* [EXERCISE PROMPT] Restate every record word for word, without the pictures.

* [AVAILABLE DATA]
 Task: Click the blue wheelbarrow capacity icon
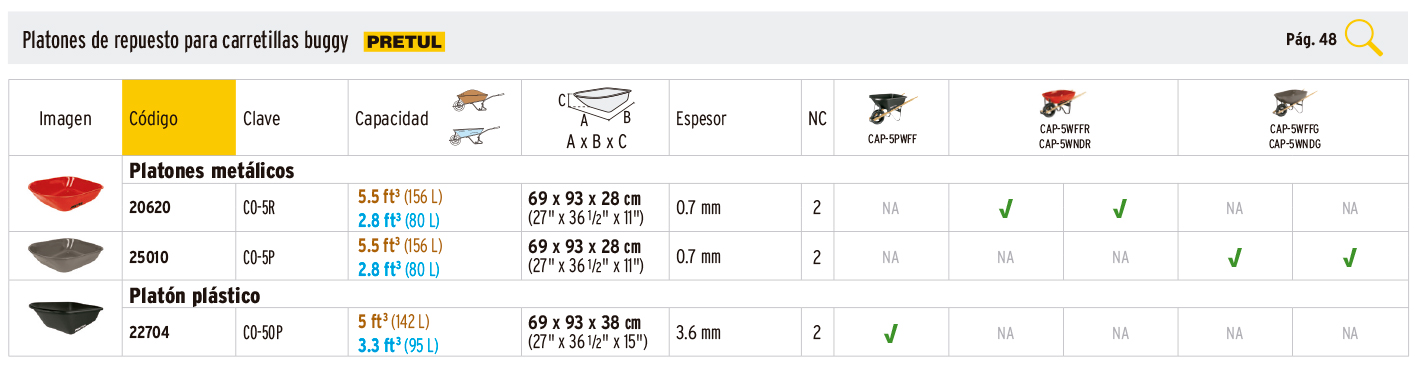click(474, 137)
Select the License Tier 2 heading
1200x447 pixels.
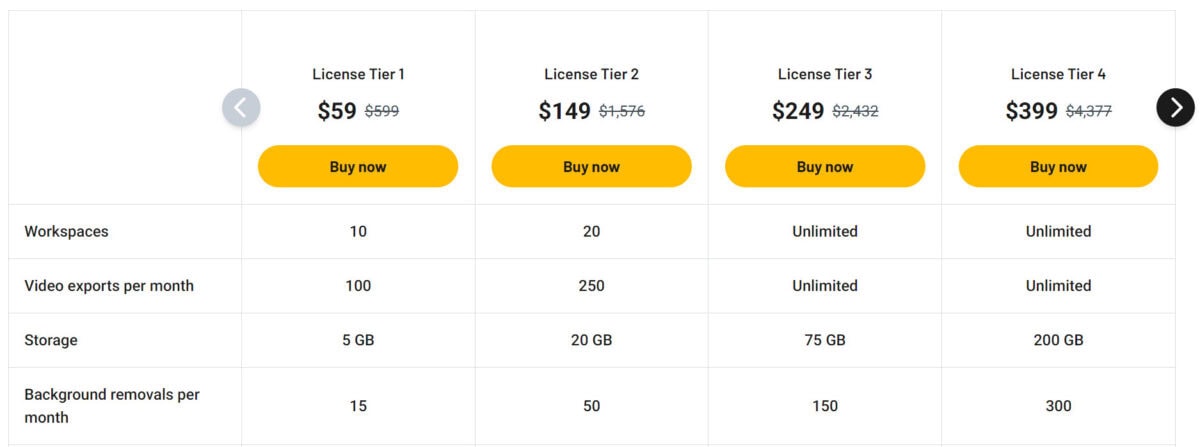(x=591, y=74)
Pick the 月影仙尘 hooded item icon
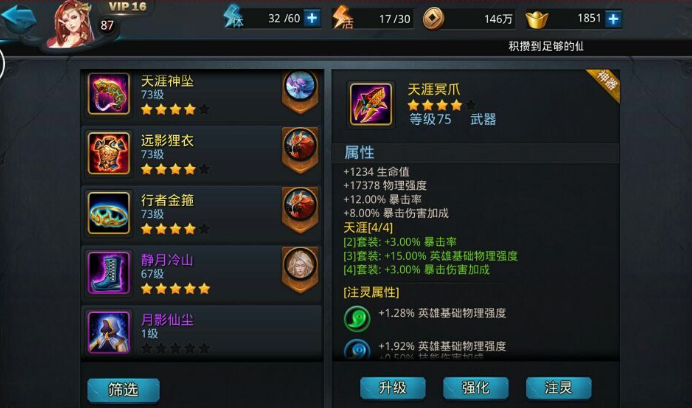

* [FINISHED TASK]
 Task: Click the blue wheelbarrow capacity icon
click(474, 137)
Select the License Tier 2 heading
1200x447 pixels.
(x=591, y=74)
Pick the 月影仙尘 hooded item icon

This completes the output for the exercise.